---------- DATA TO PROCESS ----------

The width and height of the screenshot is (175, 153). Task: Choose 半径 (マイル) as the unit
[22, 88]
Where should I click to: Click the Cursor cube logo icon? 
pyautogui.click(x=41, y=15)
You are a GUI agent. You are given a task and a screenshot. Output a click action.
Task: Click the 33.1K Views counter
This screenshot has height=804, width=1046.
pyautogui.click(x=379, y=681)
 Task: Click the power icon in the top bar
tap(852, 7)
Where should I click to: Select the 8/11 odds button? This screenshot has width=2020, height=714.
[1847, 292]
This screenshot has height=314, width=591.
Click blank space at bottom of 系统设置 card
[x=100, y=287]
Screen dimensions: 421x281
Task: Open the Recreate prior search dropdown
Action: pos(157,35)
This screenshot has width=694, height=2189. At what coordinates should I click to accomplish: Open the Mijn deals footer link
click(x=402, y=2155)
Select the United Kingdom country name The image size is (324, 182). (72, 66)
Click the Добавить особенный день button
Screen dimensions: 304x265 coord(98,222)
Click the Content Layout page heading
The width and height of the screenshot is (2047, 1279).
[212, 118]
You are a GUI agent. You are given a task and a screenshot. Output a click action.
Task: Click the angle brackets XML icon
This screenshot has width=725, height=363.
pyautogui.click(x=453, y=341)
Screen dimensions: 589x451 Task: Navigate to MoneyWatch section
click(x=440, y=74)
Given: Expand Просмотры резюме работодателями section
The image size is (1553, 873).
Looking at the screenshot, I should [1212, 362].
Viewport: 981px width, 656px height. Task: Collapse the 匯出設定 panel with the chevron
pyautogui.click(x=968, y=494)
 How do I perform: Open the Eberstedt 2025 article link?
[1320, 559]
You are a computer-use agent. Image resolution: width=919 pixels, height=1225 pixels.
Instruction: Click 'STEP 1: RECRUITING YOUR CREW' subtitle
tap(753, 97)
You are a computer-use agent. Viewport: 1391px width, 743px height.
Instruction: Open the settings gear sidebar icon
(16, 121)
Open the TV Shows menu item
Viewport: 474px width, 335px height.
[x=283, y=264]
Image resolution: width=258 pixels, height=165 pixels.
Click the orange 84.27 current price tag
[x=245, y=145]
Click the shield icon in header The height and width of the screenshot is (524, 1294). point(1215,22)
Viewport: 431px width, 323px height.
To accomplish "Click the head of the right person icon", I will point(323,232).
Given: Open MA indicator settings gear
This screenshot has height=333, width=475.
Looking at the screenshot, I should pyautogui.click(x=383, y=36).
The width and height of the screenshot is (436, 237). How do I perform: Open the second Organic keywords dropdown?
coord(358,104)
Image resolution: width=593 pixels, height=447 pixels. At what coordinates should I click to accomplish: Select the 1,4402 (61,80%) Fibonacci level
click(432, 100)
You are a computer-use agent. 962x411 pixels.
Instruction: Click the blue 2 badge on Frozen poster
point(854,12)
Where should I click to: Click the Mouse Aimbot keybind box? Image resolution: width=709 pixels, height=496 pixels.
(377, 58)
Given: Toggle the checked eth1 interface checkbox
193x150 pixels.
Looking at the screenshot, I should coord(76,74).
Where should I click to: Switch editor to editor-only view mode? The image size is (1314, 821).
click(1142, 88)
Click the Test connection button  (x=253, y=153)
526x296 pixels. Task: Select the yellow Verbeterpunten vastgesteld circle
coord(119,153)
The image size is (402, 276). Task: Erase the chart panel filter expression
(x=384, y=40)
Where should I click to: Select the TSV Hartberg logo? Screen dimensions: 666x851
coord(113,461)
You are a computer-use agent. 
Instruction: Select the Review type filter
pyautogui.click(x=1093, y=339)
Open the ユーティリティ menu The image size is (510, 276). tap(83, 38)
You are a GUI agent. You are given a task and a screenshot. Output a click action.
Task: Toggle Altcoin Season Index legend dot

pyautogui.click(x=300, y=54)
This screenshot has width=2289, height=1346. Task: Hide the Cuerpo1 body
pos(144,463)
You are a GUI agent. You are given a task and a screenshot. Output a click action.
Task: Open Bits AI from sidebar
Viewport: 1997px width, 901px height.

----------

Can you reproduce all of the data above word for word, line by line?

WRITTEN ANSWER:
The width and height of the screenshot is (175, 153). Task: Choose 半径 (マイル) as the unit
[22, 88]
Where should I click to: Click the Cursor cube logo icon? 
pyautogui.click(x=41, y=15)
You are a GUI agent. You are given a task and a screenshot. Output a click action.
Task: Click the 33.1K Views counter
This screenshot has height=804, width=1046.
pyautogui.click(x=379, y=681)
 Task: Click the power icon in the top bar
tap(852, 7)
Where should I click to: Select the 8/11 odds button? This screenshot has width=2020, height=714.
[1847, 292]
This screenshot has height=314, width=591.
Click blank space at bottom of 系统设置 card
[x=100, y=287]
Screen dimensions: 421x281
Task: Open the Recreate prior search dropdown
Action: pos(157,35)
This screenshot has width=694, height=2189. At what coordinates should I click to accomplish: Open the Mijn deals footer link
click(x=402, y=2155)
Select the United Kingdom country name The image size is (324, 182). (72, 66)
Click the Добавить особенный день button
Screen dimensions: 304x265 coord(98,222)
Click the Content Layout page heading
The width and height of the screenshot is (2047, 1279).
[212, 118]
You are a GUI agent. You are given a task and a screenshot. Output a click action.
Task: Click the angle brackets XML icon
This screenshot has width=725, height=363.
pyautogui.click(x=453, y=341)
Screen dimensions: 589x451 Task: Navigate to MoneyWatch section
click(x=440, y=74)
Given: Expand Просмотры резюме работодателями section
The image size is (1553, 873).
Looking at the screenshot, I should [1212, 362].
Viewport: 981px width, 656px height. Task: Collapse the 匯出設定 panel with the chevron
pyautogui.click(x=968, y=494)
 How do I perform: Open the Eberstedt 2025 article link?
[1320, 559]
You are a computer-use agent. Image resolution: width=919 pixels, height=1225 pixels.
Instruction: Click 'STEP 1: RECRUITING YOUR CREW' subtitle
tap(753, 97)
You are a computer-use agent. Viewport: 1391px width, 743px height.
Instruction: Open the settings gear sidebar icon
(16, 121)
Open the TV Shows menu item
Viewport: 474px width, 335px height.
[x=283, y=264]
Image resolution: width=258 pixels, height=165 pixels.
Click the orange 84.27 current price tag
[x=245, y=145]
Click the shield icon in header The height and width of the screenshot is (524, 1294). point(1215,22)
Viewport: 431px width, 323px height.
To accomplish "Click the head of the right person icon", I will point(323,232).
Given: Open MA indicator settings gear
This screenshot has height=333, width=475.
Looking at the screenshot, I should pyautogui.click(x=383, y=36).
The width and height of the screenshot is (436, 237). How do I perform: Open the second Organic keywords dropdown?
coord(358,104)
Image resolution: width=593 pixels, height=447 pixels. At what coordinates should I click to accomplish: Select the 1,4402 (61,80%) Fibonacci level
click(432, 100)
You are a computer-use agent. 962x411 pixels.
Instruction: Click the blue 2 badge on Frozen poster
point(854,12)
Where should I click to: Click the Mouse Aimbot keybind box? Image resolution: width=709 pixels, height=496 pixels.
(377, 58)
Given: Toggle the checked eth1 interface checkbox
193x150 pixels.
Looking at the screenshot, I should coord(76,74).
Where should I click to: Switch editor to editor-only view mode? The image size is (1314, 821).
click(1142, 88)
Click the Test connection button  (x=253, y=153)
526x296 pixels. Task: Select the yellow Verbeterpunten vastgesteld circle
coord(119,153)
The image size is (402, 276). Task: Erase the chart panel filter expression
(x=384, y=40)
Where should I click to: Select the TSV Hartberg logo? Screen dimensions: 666x851
coord(113,461)
You are a computer-use agent. 
Instruction: Select the Review type filter
pyautogui.click(x=1093, y=339)
Open the ユーティリティ menu The image size is (510, 276). tap(83, 38)
You are a GUI agent. You are given a task and a screenshot. Output a click action.
Task: Toggle Altcoin Season Index legend dot

pyautogui.click(x=300, y=54)
This screenshot has width=2289, height=1346. Task: Hide the Cuerpo1 body
pos(144,463)
You are a GUI agent. You are given a task and a screenshot. Output a click action.
Task: Open Bits AI from sidebar
Viewport: 1997px width, 901px height.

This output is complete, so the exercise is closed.